I then checked the OK Dept of Corrections Sexual Predator Registry and learned we have over 600 registered sexual predators in Tulsa County alone. Therefore, seems like we have a disconnect between supply and demand. Honestly, what then is the solution?

KABOOKIE
1/22/2006, 10:15 PM
It's not hard if the facilities are funded and open.


If's a mighty big word. I for one don't want to foot the bill for these types of losers. :mad:

47straight
1/23/2006, 11:13 AM
Like the "Nervous Hospital" they let Karl leave? Ummm-hmmm. Seriously, I get it, but do we have such facilities in Oklahoma where people like this guy can be committed indefinitely? I did a quick search and learned we only have around 590 beds in our in-patient psych hospitals of all types in Oklahoma and those appear to be spread around all over.
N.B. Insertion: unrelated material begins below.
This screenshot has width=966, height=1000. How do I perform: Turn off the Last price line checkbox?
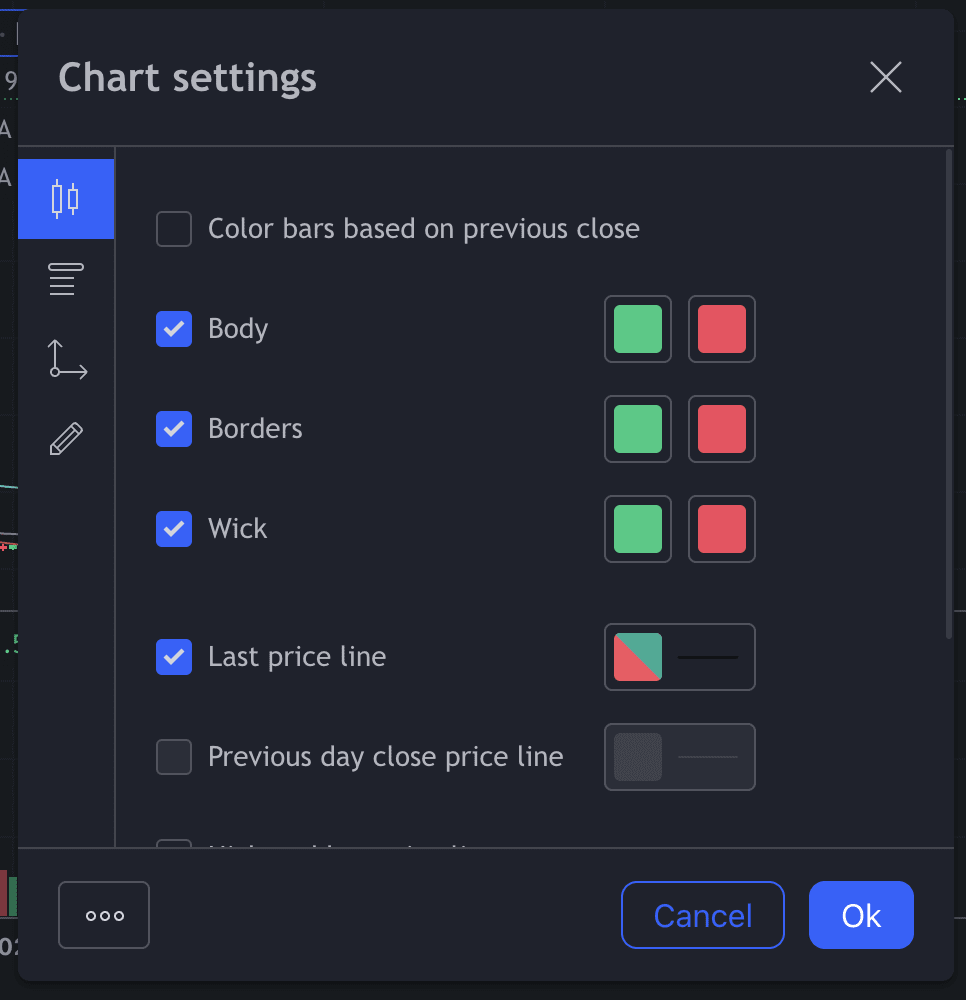[x=174, y=657]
That's my main point, homey, that I think that more facilities are needed. The state cut substantial amounts of its mental health funding in the 90s [no source, sorry]. The "Nervous Hospital" in question might well be under intense pressure to let out people asap to free up bed space.

Kabookie - I understand what you're saying, that this guy's (lack of moral) decisions shouldn't cost us money. However, assuming this guy was really sick, and had been since he was a kid (as the report claims), I feel like it's society's job to try to make him healthier before he ever gets to the point of being a repeat sex offender.

I'm looking at this with a wider lens. Overall, we've done a worse job of taking care of the mentally ill in recent years. They're sick in every sense of the word, and I think it's a bad judgment of our culture that they are not taken care of. If you don't go for that sort of personal dignity/religious type of argument, then take into account that when mental health facilities are reduced or shut down, many just end up in jail anyway or on the streets on welfare. We'll pay for it either way.

homerSimpsonsBrain
1/23/2006, 11:34 AM
they tried to revive him?

yeah right.

They gave him NYC CPR.... Guy stands over him and screams "Youse betta breath or your gonna ******* DIE!!"